- What is being asked: Show each line of the listing below that contains the string "pixels". Case counts.

- Dataset excerpts:
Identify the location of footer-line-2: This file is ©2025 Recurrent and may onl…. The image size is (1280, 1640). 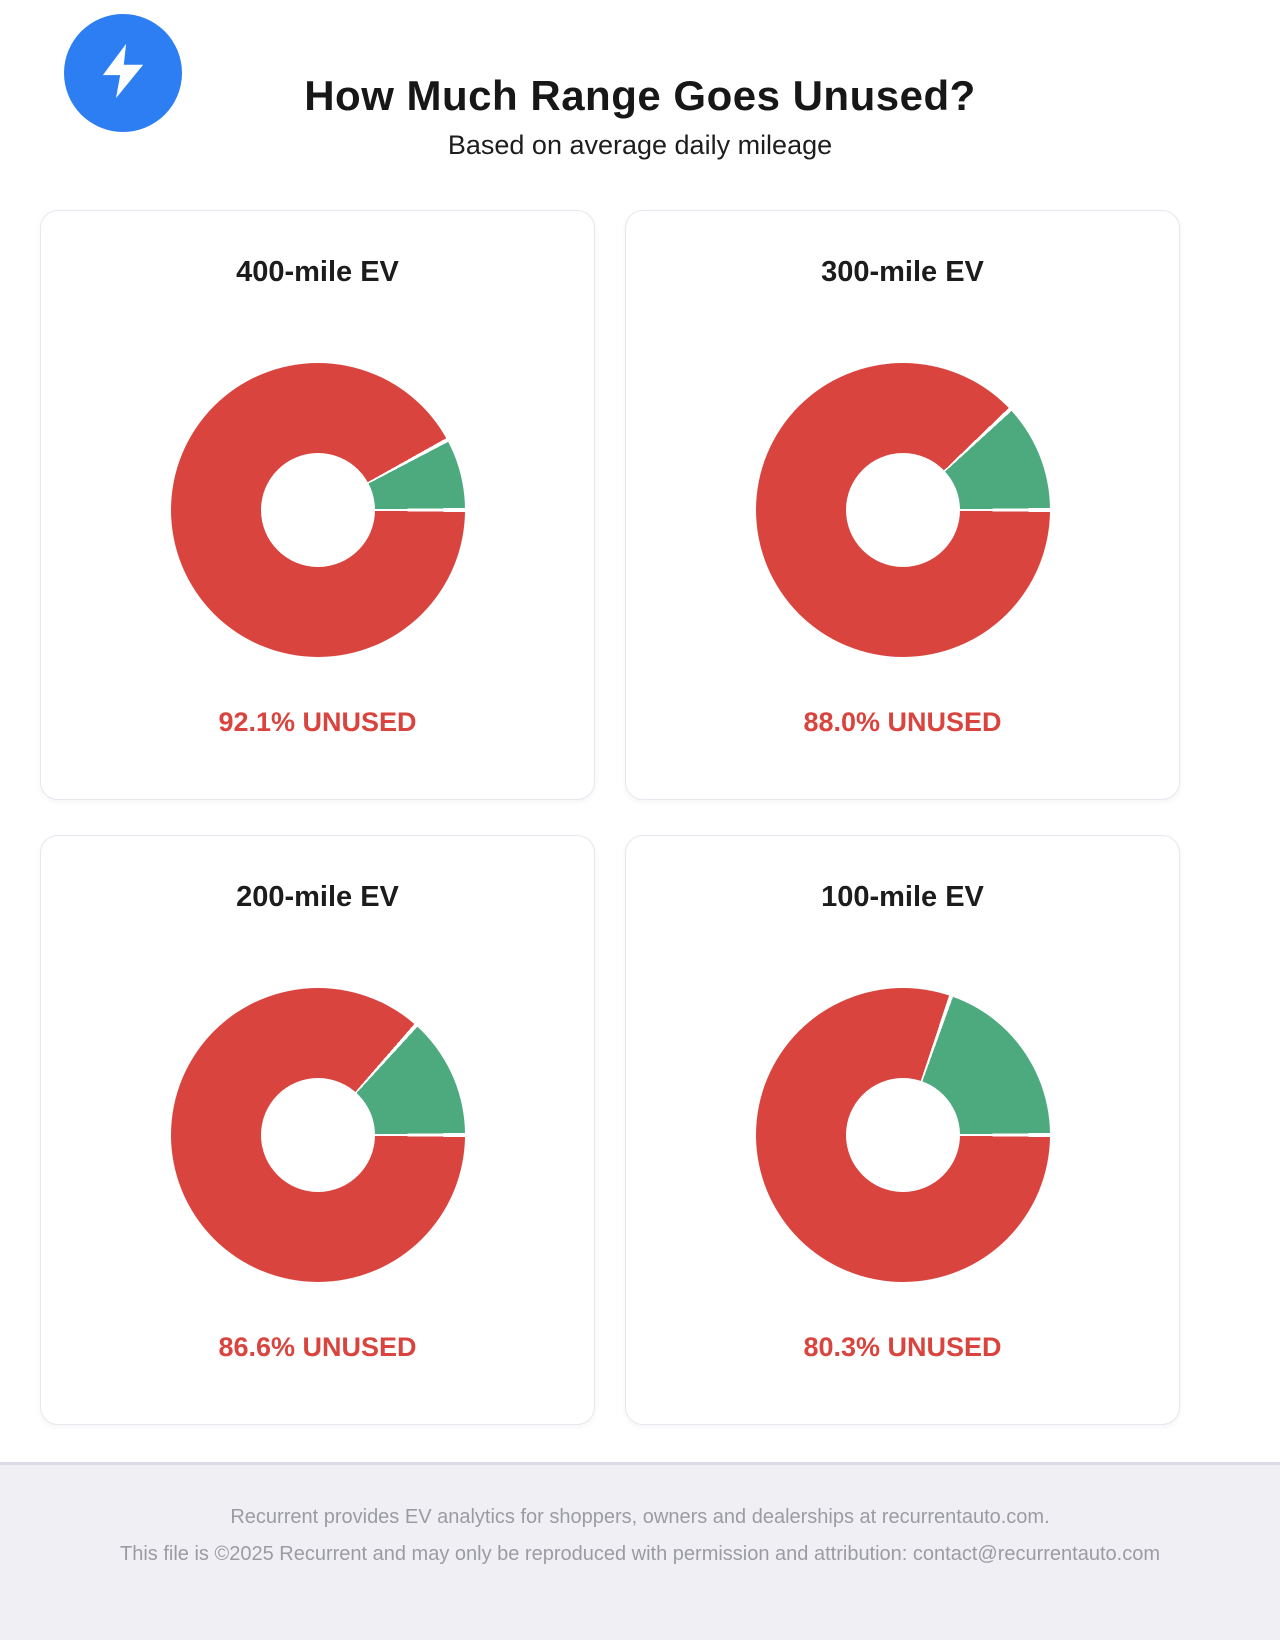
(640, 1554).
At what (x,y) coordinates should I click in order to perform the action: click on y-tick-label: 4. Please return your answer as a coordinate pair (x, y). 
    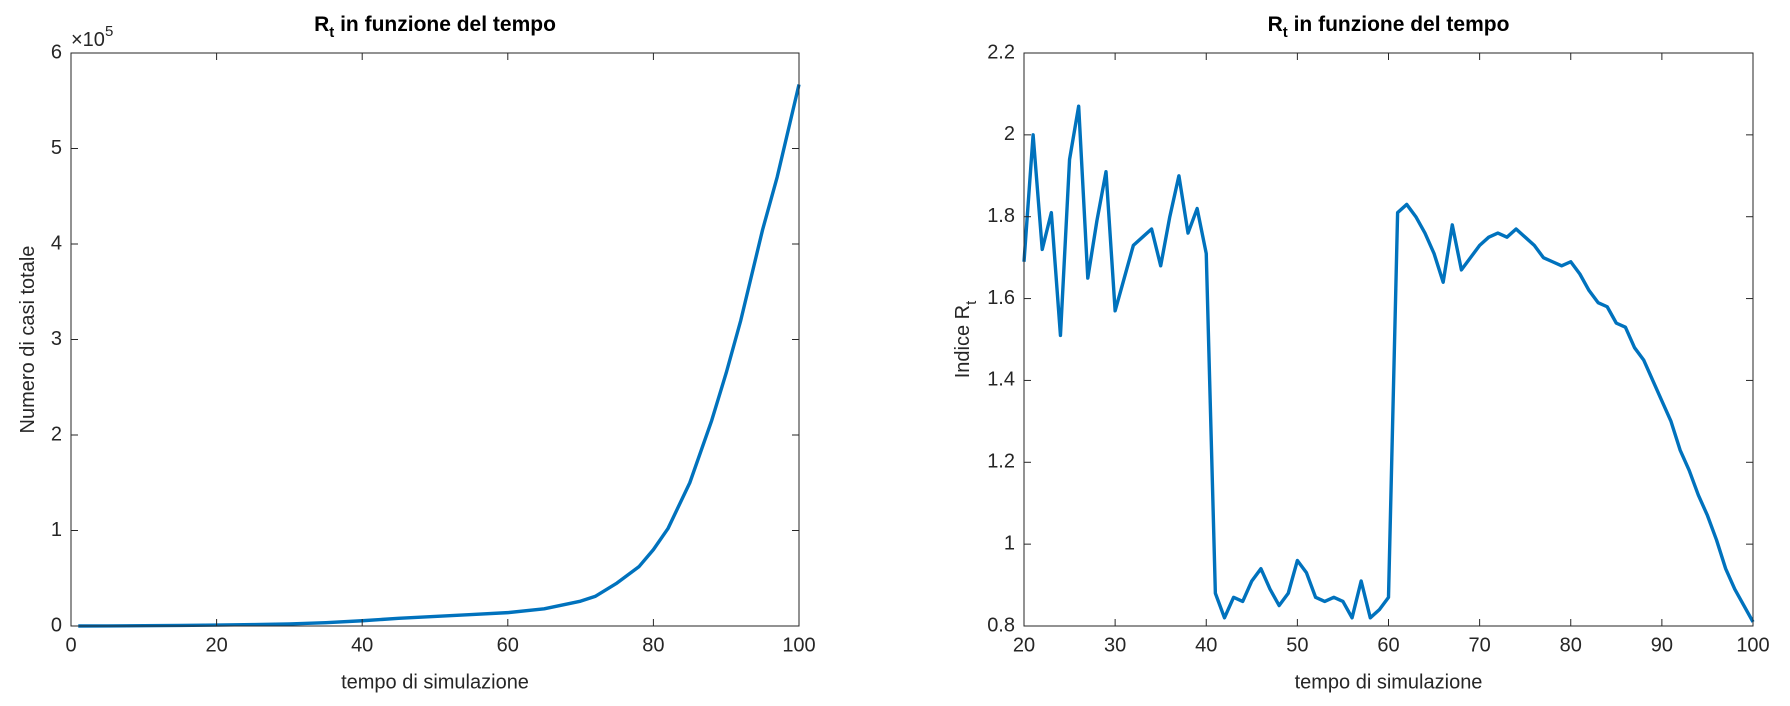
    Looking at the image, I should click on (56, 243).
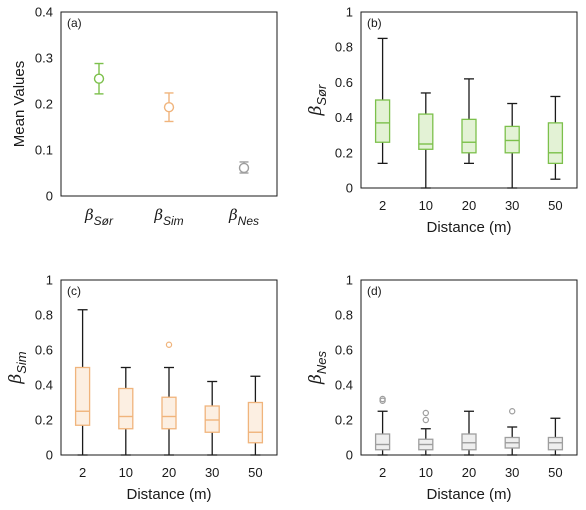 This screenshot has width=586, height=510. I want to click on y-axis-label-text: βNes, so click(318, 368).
...
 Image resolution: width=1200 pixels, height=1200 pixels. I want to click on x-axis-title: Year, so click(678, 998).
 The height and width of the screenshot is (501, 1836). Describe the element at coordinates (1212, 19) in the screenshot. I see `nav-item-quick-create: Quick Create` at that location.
---
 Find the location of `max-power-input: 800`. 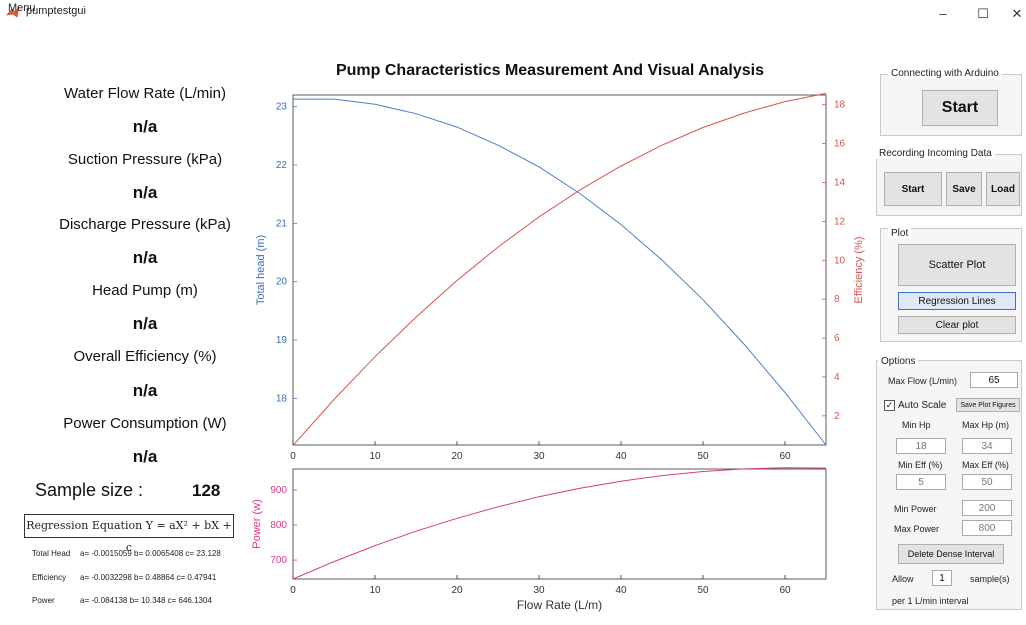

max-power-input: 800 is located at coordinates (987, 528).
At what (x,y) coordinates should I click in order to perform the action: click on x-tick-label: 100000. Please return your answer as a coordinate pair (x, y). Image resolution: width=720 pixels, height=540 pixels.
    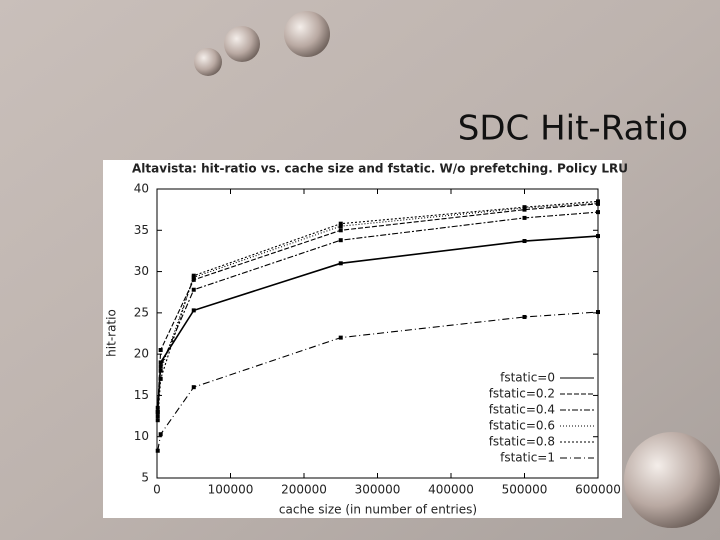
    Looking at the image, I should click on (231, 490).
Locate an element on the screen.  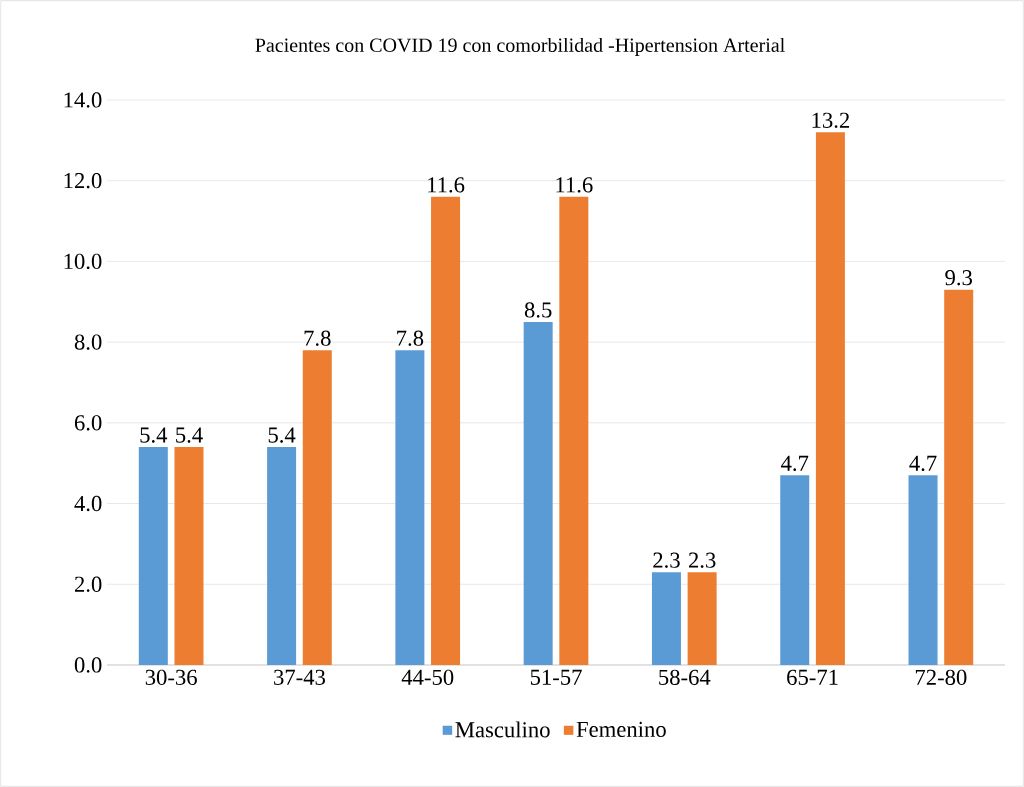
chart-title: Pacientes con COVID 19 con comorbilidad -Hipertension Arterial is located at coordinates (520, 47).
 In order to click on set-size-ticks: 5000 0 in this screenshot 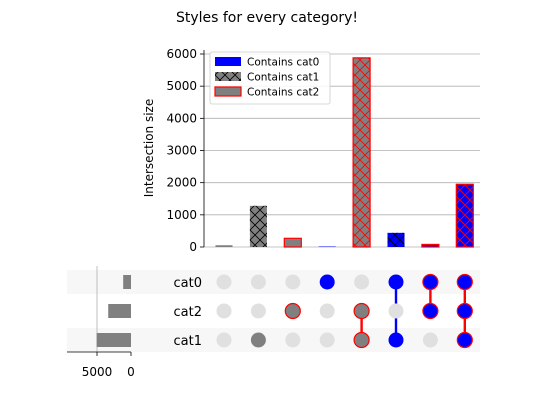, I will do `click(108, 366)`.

- Solved problem:
 Image resolution: width=1200 pixels, height=1200 pixels. I want to click on x-axis-title: Year, so click(678, 998).
At what (x,y) coordinates should I click in order to perform the action: click on x-tick-label: 100000. Please return your answer as a coordinate pair (x, y). Image resolution: width=720 pixels, height=540 pixels.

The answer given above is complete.